Rough guide to Brazilian political parties

There are 27 political parties registered for the elections in Brazil next Sunday. Their names can be placed in the political spectrum, roughly from left to right, as follows:

5 communist parties: PCdoB, PSTU, PCB, PCO, PSOL;
6 labor parties: PTB*, PDT*, PT*, PTdoB, PRTB, PTN;
2 socialist parties: PSB, PPS;
1 social democratic party: PSDB*;
1 green party: PV;
6 generic label parties (democratic, progressive, or republican): PMDB*, DEM*, PRP, PP, PRB, PR;
3 christian parties: PTC, PSC, PSDC;
3 others: PMN, PHS, PSL.

Notes and disclaimers:
- The ideological affiliations of the communists are as follows: PCdoB - Maoist-Stalinist (Albanian line); PSTU - Leninist; PCB - Soviet Brezhnevite (refounded); PCO - Trotskyite; PSOL - Cuban Line (in transition to Chávez-led).
-Each of the left wing parties would probably reject the credentials of the others as properly communist, or socialist, or laborite. Nor would they agree on who is a dissidence of whom.
-Additionally PPS is the former Communist Party (anti-Stalinist), now undistinguishable from fellow eurostyle social-democrat PSDB.
-There are no explicitly conservative parties, although DEM and PP come closest.
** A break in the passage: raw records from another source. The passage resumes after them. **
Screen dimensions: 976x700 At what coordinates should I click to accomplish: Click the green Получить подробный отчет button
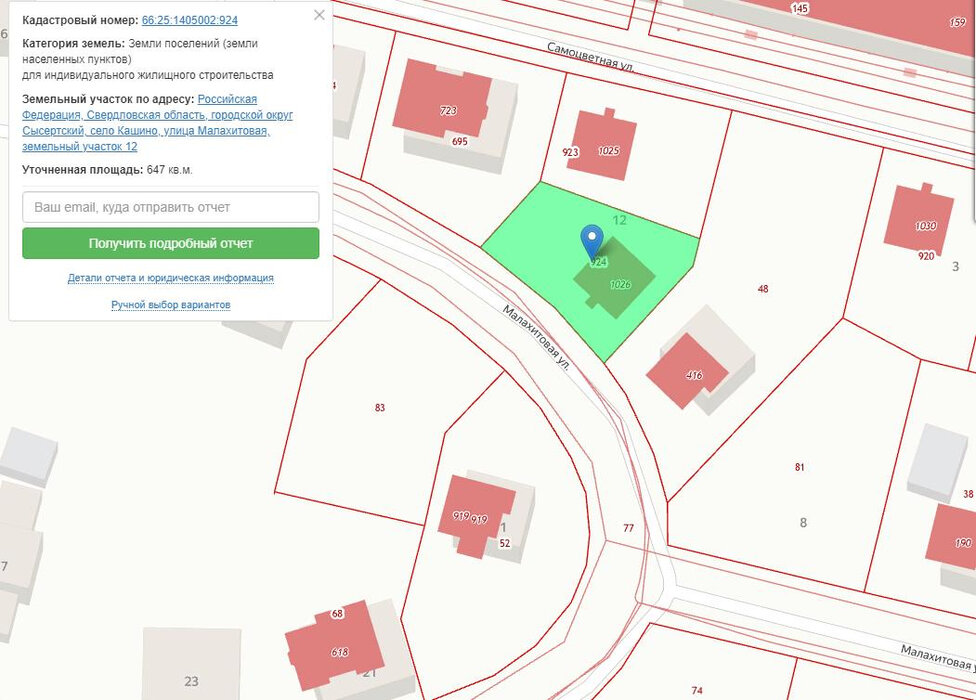click(x=171, y=243)
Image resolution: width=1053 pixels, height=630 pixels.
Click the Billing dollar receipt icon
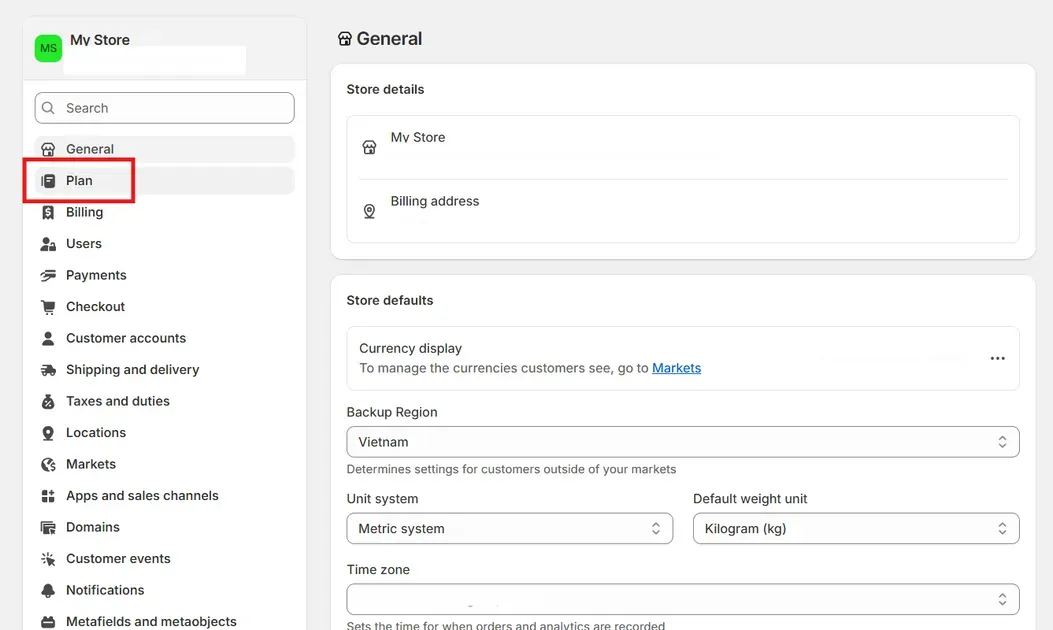(48, 212)
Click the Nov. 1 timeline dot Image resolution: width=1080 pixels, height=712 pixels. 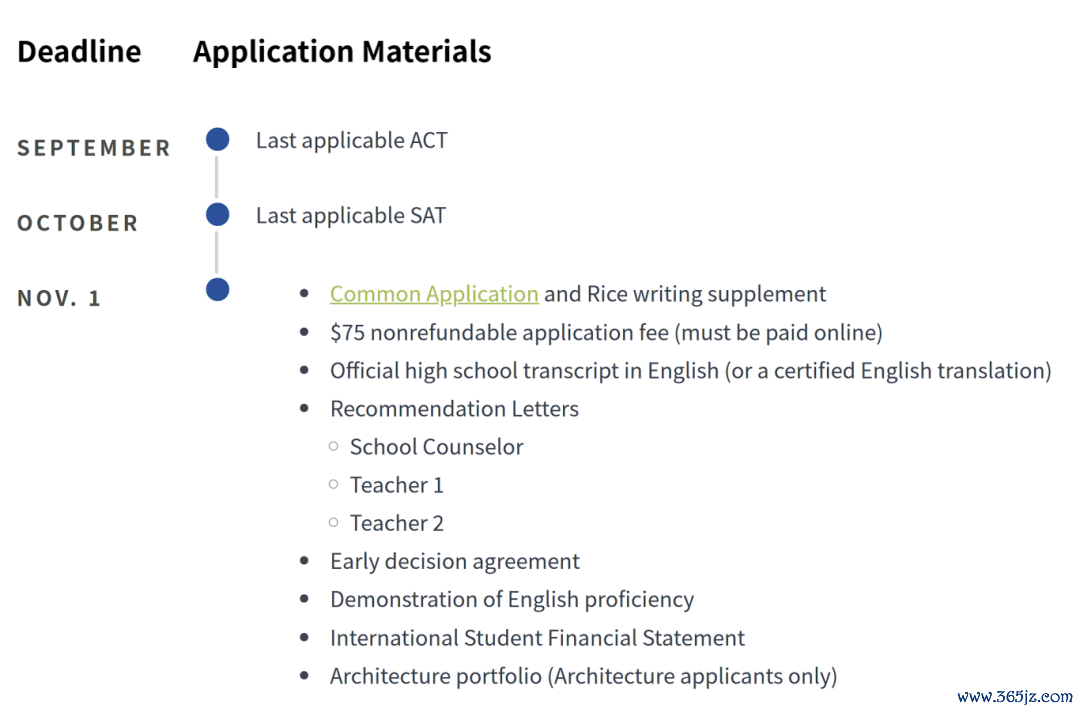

However there is a smattering of right-wingnuts or extreme nationalists in most if not all of them. There are no open liberals (in the European sense) in Brazilian politics.
-The christian parties all have additional specs such as social or labor but to the best of my knowledge tend to be neither.
-Each of the six parties marked with a star* usually controls 5% or more of the seats in at least one chamber of congress, and are therefore more costly for wholesale purchase, although the fact that neither PDT, nor PTB, nor PMDB have any identifiable ideology makes them affordable at retail.
-The smaller parties are more malleable and can be persuaded to support pretty much any campaign. The exceptions are the communist parties, populated by students and public employees, thus directly funded by the taxpayers.